Yet for all the fleetness of foot the lightweight camera affords, very little translates into visual showmanship. Soderbergh has always had a keen eye for off-kilter framing, and Unsane takes a certain wired energy from its skewed perspectives. One killer scene sees reverse-angle bodycams layered up in during one of Sawyer’s freak outs, but it’s a peak that arrives too early.
The film’s problems begin and end with its screenplay, courtesy of Jonathan Bernstein and James Greer. Things begin interestingly enough, with seeds sown for an examination of the traumatic effects of male violence and intrusive insinuation. Sawyer receives much unwanted attention: her boss awkwardly hits on her; a male inmate on her inexplicably mixed ward cops a feel; a mental facility receptionist suffers the innuendos of an attendant cop. “Where’s the outrage?” asks Sawyer of her doctor. Well, quite. Pulling at these thematic threads only serves to see them unravel.

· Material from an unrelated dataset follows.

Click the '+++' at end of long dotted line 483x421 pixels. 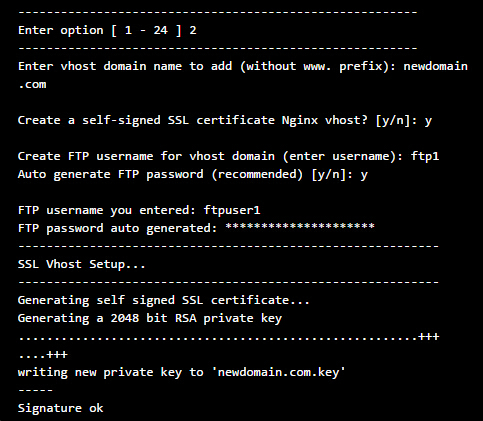coord(429,337)
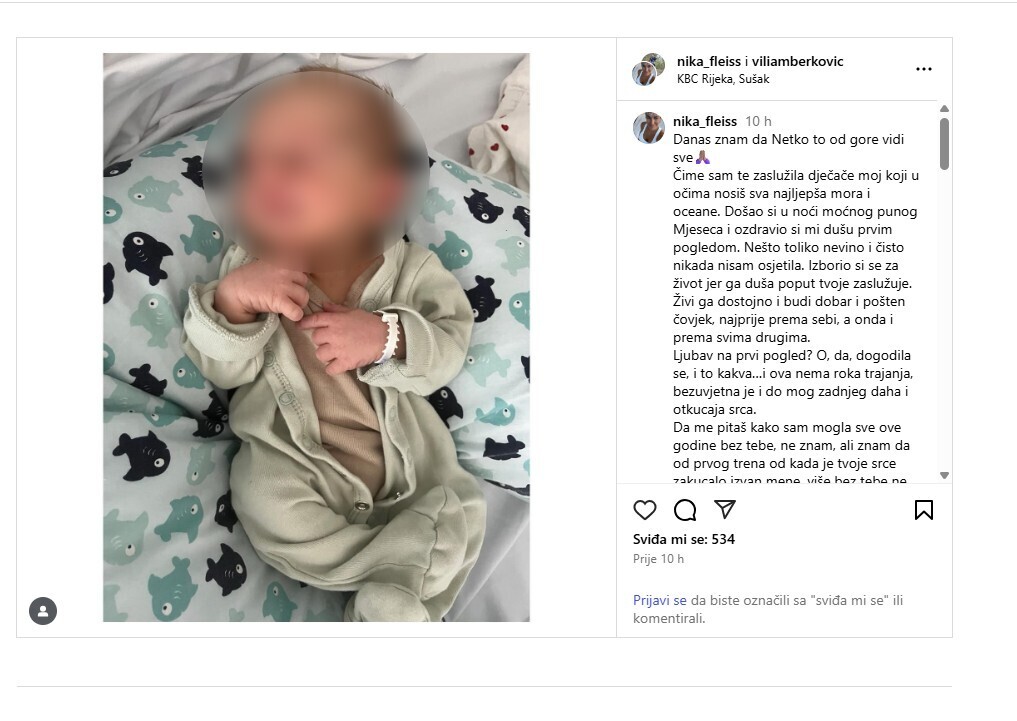
Task: Show tagged people icon on photo
Action: point(43,611)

Not that it would matter so much if the genre mechanics were on point, but even here Bernstein and Greer come unstuck. The set-up wants us to ask, “Is Sawyer sane? Insane? Unsane?” A mid-film reveal cripplingly settles that question. Fair enough, if we can now move on to the business of escalation. The writing duo’s propensity for what Larry David might call a ‘stop ‘n’ chat’ undermines Soderbergh’s chances of cranking the narrative up a gear. By the time Sawyer mounts her fight back, any ambiguity of character or subtext is well and truly shot, and Soderbergh’s formal ambition duly flounders.
If it’s not all bad news, it’s mostly down to a wholly and convincingly committed Foy. Soderbergh has some fun when a movie star pal turns up in a brief cameo to explain the logistics of stalker protectionism, advising Sawyer to keep off of social media. “Think of your cell phone as your enemy,” gets a laugh, but you can decide for yourself who the joke’s on.